Didi plans to proceed with a Hong Kong listing soon and is not looking at going private, sources with knowledge of the matter told Reuters.
It aims to complete a dual primary listing in Hong Kong in the next three months and delist from New York by June 2022, said one of the sources.
The sources were not authorized to talk to the media and declined to be identified. Didi did not immediately respond to Reuters’ requests for comment, and the CAC has yet to comment on its announcement.
“Not long after the IPO U.S. investors had been trying to sue DiDi for failing to disclose its ongoing talks with the Chinese authorities. This is unlikely to be taken any better,” said William Mileham, an equity analyst at Mirabaud.

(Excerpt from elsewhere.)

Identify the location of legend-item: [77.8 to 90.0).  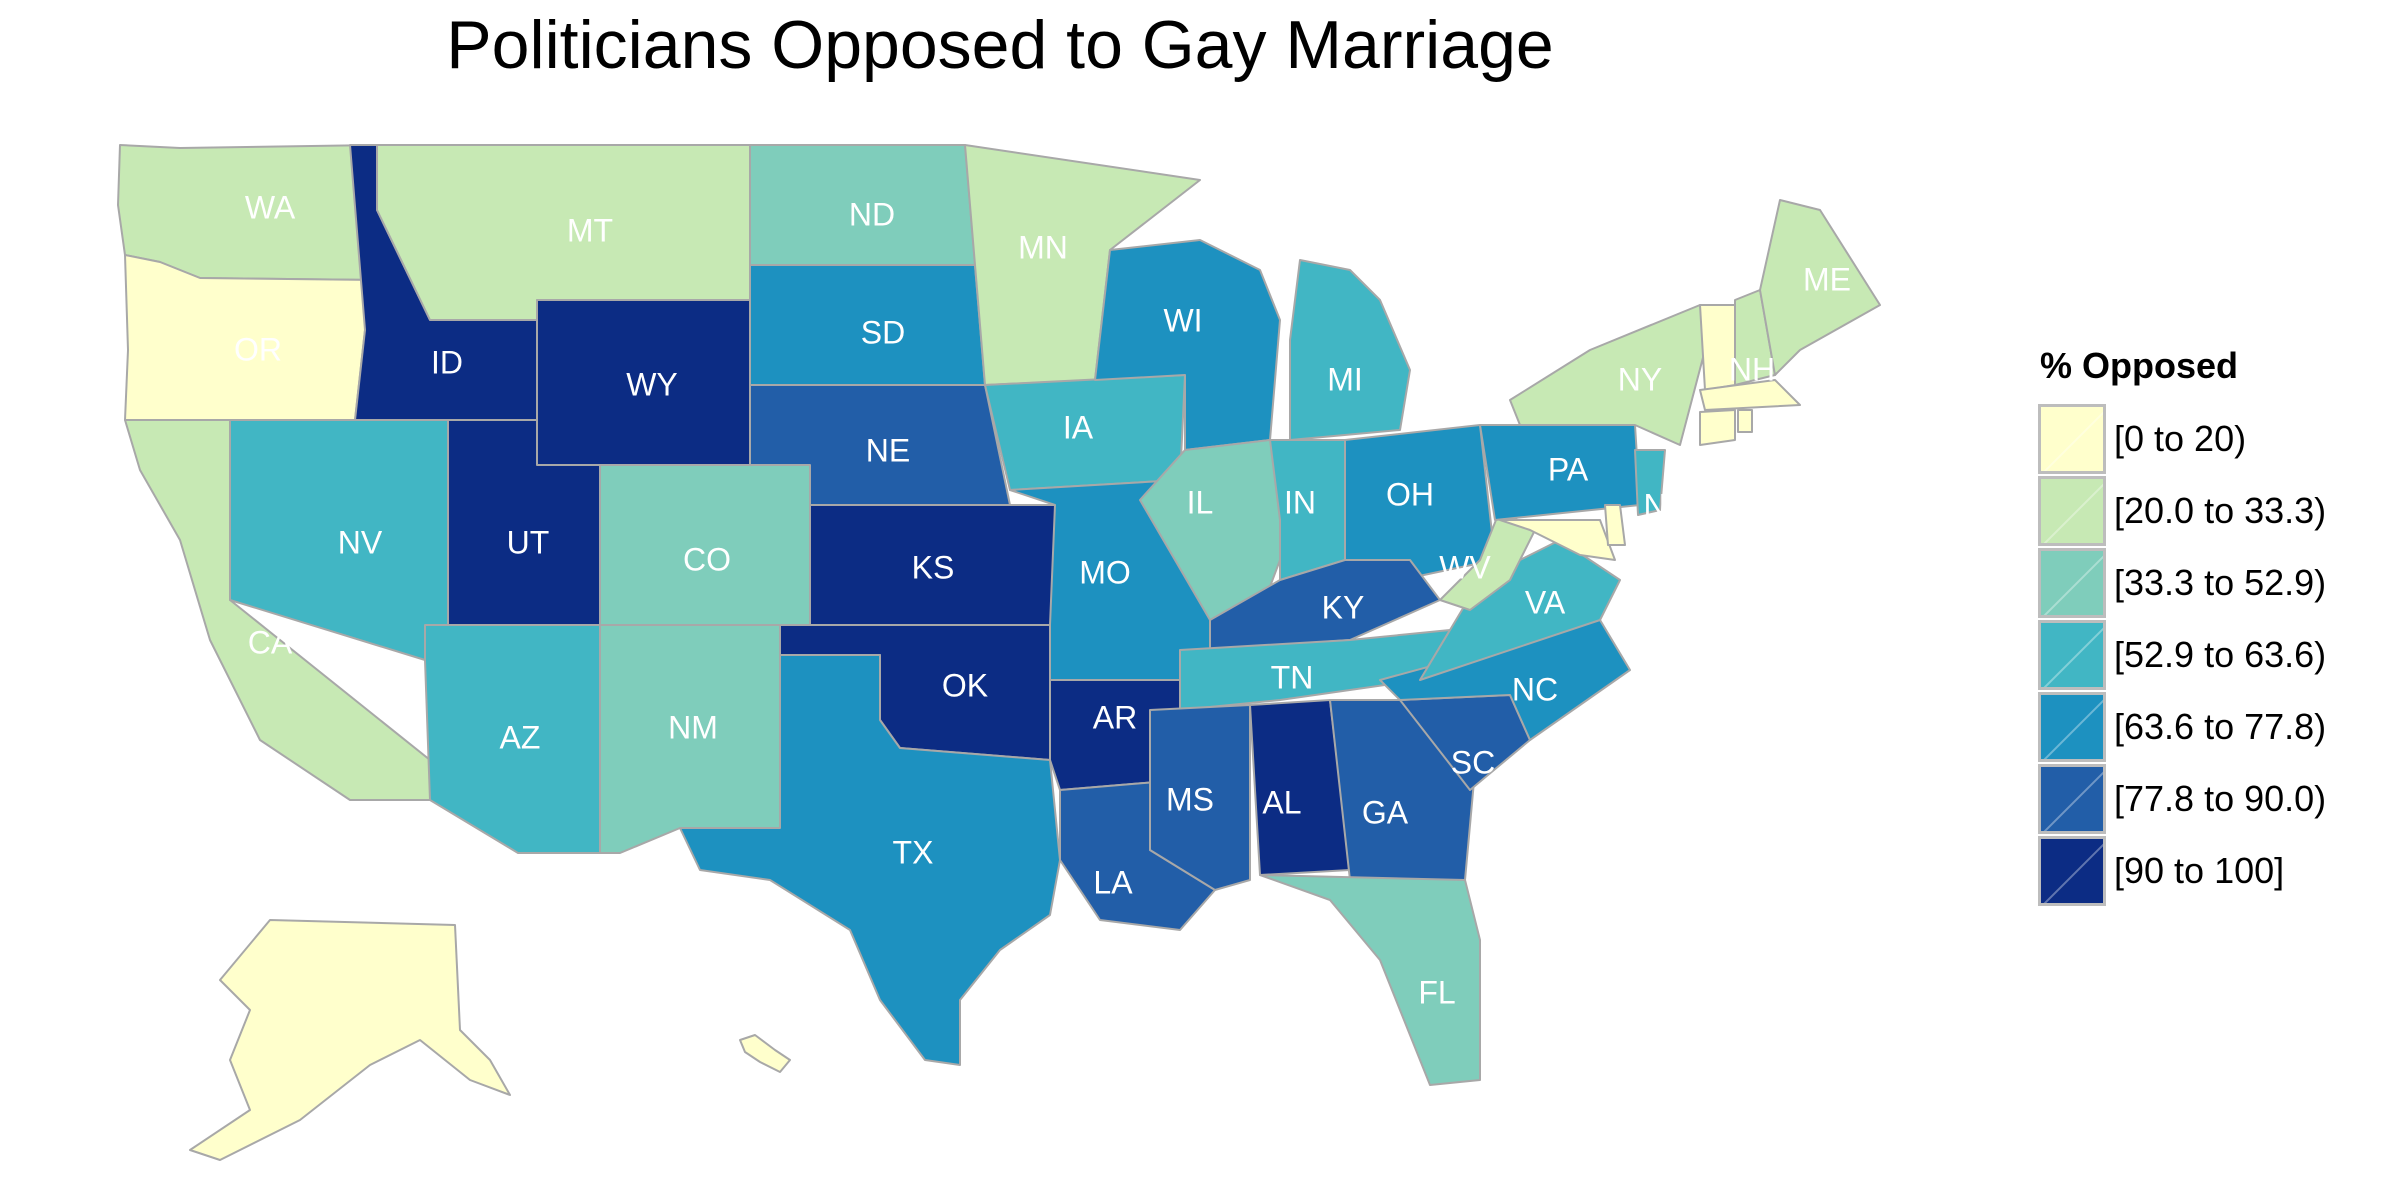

“It appears that DiDi are not waiting to be dual-listed, but could well be delisted from the U.S. before it starts trading on the HK stock exchange.”
GRAPHIC-Didi’s bumpy ride since listing in New York https://graphics.reuters.com/CHINA-DIDIGLOBAL/dwvkrzdjxpm/chart.png
Listing in Hong Kong, however, might prove complicated, particularly in a three-month timeframe, given Didi’s history of compliance problems and scrutiny over unlicensed vehicles and part-time drivers.
Only 20%-30% of Didi’s core ride-hailing business in China is fully compliant with regulations requiring three permits relating to the provision of ride-hailing services, vehicle licensing and drivers’ licences, sources have previously said.
Didi’s IPO prospectus said it had obtained ride-hailing permits for cities that together accounted for the majority of its rides. It has not responded to further queries about permits.
Those problems had been Didi’s main obstacle to conducting an IPO in Hong Kong earlier and it is unclear whether the bourse will approve it now, sources with knowledge of the matter said on Friday.
“I don’t think Didi qualifies to be listed anywhere before it … sets up effective protocols to manage and ensure the drivers’ responsibility and benefits,” said Nan Li, associate professor for finance at Shanghai Jiao Tong University.
The Hong Kong bourse does not comment on individual companies, a spokesperson said.
Didi provided 25 million rides a day in China in the first quarter, its IPO prospectus said. Its main shareholders are SoftBank’s Vision Fund, with a 21.5% stake, and Uber Technologies Inc, with 12.8%, according to a filing in June by Didi.
Sources have also told Reuters that Didi is preparing to relaunch its apps in China by the year’s end in anticipation that Beijing’s cybersecurity investigation of the company would be wrapped up by then.